At its core, Synapse Analytics takes a number of existing parts of Azure and wraps them together under a single unified banner and backs it with a powerful and scalable data processing engine. Azure Synapse Analytics gives us a single unified product that can repeatably ingest data from data lakes, data warehouses, relational databases, and non-relational databases.
Synapse Analytics can then transform and store this data using the same core pipeline features and code from Azure Data Factory, but it does it using distributed processing technologies with Spark pools and SQL pools.
Synapse Analytics lets us consume this data either by storing in a data warehouse or by providing easy ways of integrating with Power BI for analysis and Azure Machine Learning for machine learning model generation.
This lets Azure Synapse Analytics serve as an ETL, ELT, and batch processing pipeline for large-scale data sources and support real-time analytics needs. And Synapse Analytics does all of this in a way that is easy for enterprises to secure and monitor.
What about Azure Data Factory?
To some of you, this may sound a little familiar to Azure Data Factory, so let’s talk briefly about the difference between the two.
Azure Data Factory lets users define their own extract / transform / load and extract / load / transform pipelines that consist of a wide variety of activities. This effectively lets teams build custom solutions for data engineering in the cloud.
Now Azure Data Factory does have some limitations, however. First of all, while you can integrate a lot of things into it, the process for doing so is not very centralized. Additionally, it’s hard for an organization to get an accurate glimpse into all aspects of their service offering or secure things in a unified way.
This effectively makes Azure Data Factory powerful, but limited in its applications for the enterprise.
Azure Synapse Analytics is designed to address this gap while providing additional features and capabilities.
In Synapse Analytics you can define any number of data sources to feed into your Synapse workspace.
These sources could be SQL databases like Azure SQL or Postgres, or they could be NoSQL databases such as CosmosDB. Synapse Analytics also supports blob, file, and table storage as well as data lakes and Spark-based data systems.
One thing to highlight here is that data can also be ingested from outside of Azure via connectors to other cloud providers or even by installing an Integration Runtime on-premises to provide self-hosted data to Synapse Analytics in a hybrid cloud environment.
Once you’ve configured data sources, they’re now available to be copied into your Azure Synapse Analytics data lake.
Copy Data Tool
Microsoft gives us a very robust Copy Data Tool that allows you to copy data from your data sources into your data lake. This copy operation can be run manually, can be given a loose schedule, or be run on a tumbling window for recurring intervals like weekly tasks.

- **What you need to do**:
1. Print the part of the Azure Synapse Analytics text starting with "This lets Azure" and going on through "Azure Data Factory?".
2. Carry on the Azure Synapse Analytics text from the point where it stops.

- **Data supplied**:
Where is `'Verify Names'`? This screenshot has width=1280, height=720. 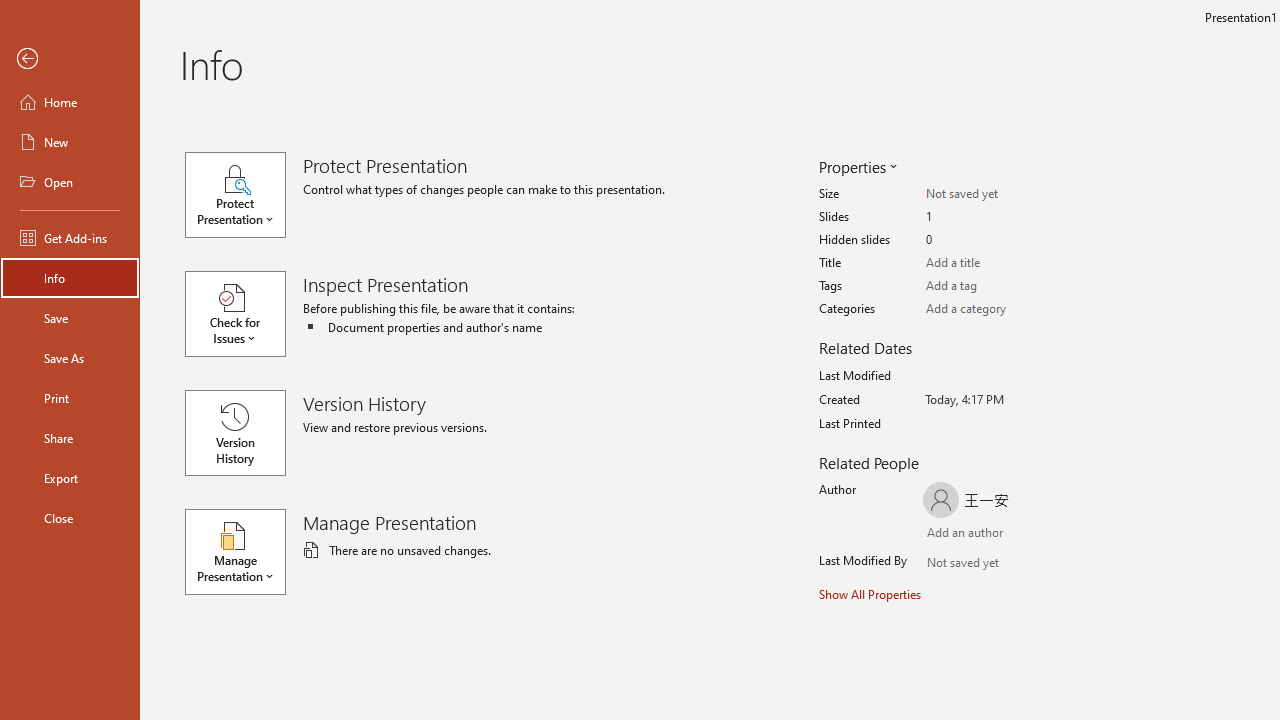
---
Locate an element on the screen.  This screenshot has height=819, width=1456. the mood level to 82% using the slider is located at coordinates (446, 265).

- **Answers provided**:
1.
This lets Azure Synapse Analytics serve as an ETL, ELT, and batch processing pipeline for large-scale data sources and support real-time analytics needs. And Synapse Analytics does all of this in a way that is easy for enterprises to secure and monitor.
What about Azure Data Factory?

2.
Mapping Data Flows
Synapse also lets you define something called a Mapping Data Flow that allows you to aggregate, filter, sort, and otherwise transform the data you’re loading. You can even merge together multiple data sources via join operations!
If you’ve encountered Mapping Data Flows before in Azure Data Factory, Azure Synapse Analytics actually shares a lot of the same underlying code so you should be familiar with many of the features.
Let’s talk about transforming data.
Synapse allows you to define pipelines that can trigger mapping data flow and data copy tasks.
Pipelines has over 90 different activities for data processing and transformation, including the ability to run custom code in Spark or Databricks notebooks.
Let’s talk about the scalability factors of Synapse because this is where Synapse Analytics really shines.
One of the reasons that Synapse is so scalable is because it relies on two separate but related pools: a SQL pool for querying and a Spark pool for data processing.
Synapse uses SQL pools to query its data in a very scalable manner.
In a SQL pool there is a single control node which receives and distributes queries to individual compute nodes. Compute nodes are responsible for executing queries against data storage and returning results to the control node.
There are two different SQL pool models available: Dedicated SQL pools and Serverless SQL pools.
Dedicated SQL Pools
Dedicated SQL pools are closer to a traditional database model where you are paying for dedicated resources based on how many compute nodes you need.
When a query comes in, the control node figures out which compute nodes have relevant data and asks them to run specific queries against their data. This data is then returned to the control node.
Compute nodes can be run in round robin mode where data is distributed evenly, in hashed mode where different data values go to different compute nodes, or in replicated mode where the same data is stored on every compute node.
Each of these modes have different scalability and performance characteristics:
- Round robin is the default and has average overall performance characteristics.
- Hashed mode performs well for larger data stores but does lead to imbalanced loads across compute nodes.
- Replicated mode is best for small data stores that need very high performance at the expense of duplicating data across all nodes.
Serverless SQL Pools
Dedicated SQL pools are great for high performance and high volume data processing, but they can be a bit too expensive for many smaller workflows.
Serverless SQL pools address this by operating in a different model. Instead of declaring the number of compute nodes you want up front, Azure stores your data outside of its compute nodes. When you need to run a query, the control node analyzes the complexity of the query and sends it to an appropriate number of compute nodes from Azure’s available compute nodes for the entire region. These compute nodes then access your stored data.
Serverless SQL Pools aren’t as fast as a dedicated pool, but they are usually cheaper for scenarios where you are infrequently querying your data store.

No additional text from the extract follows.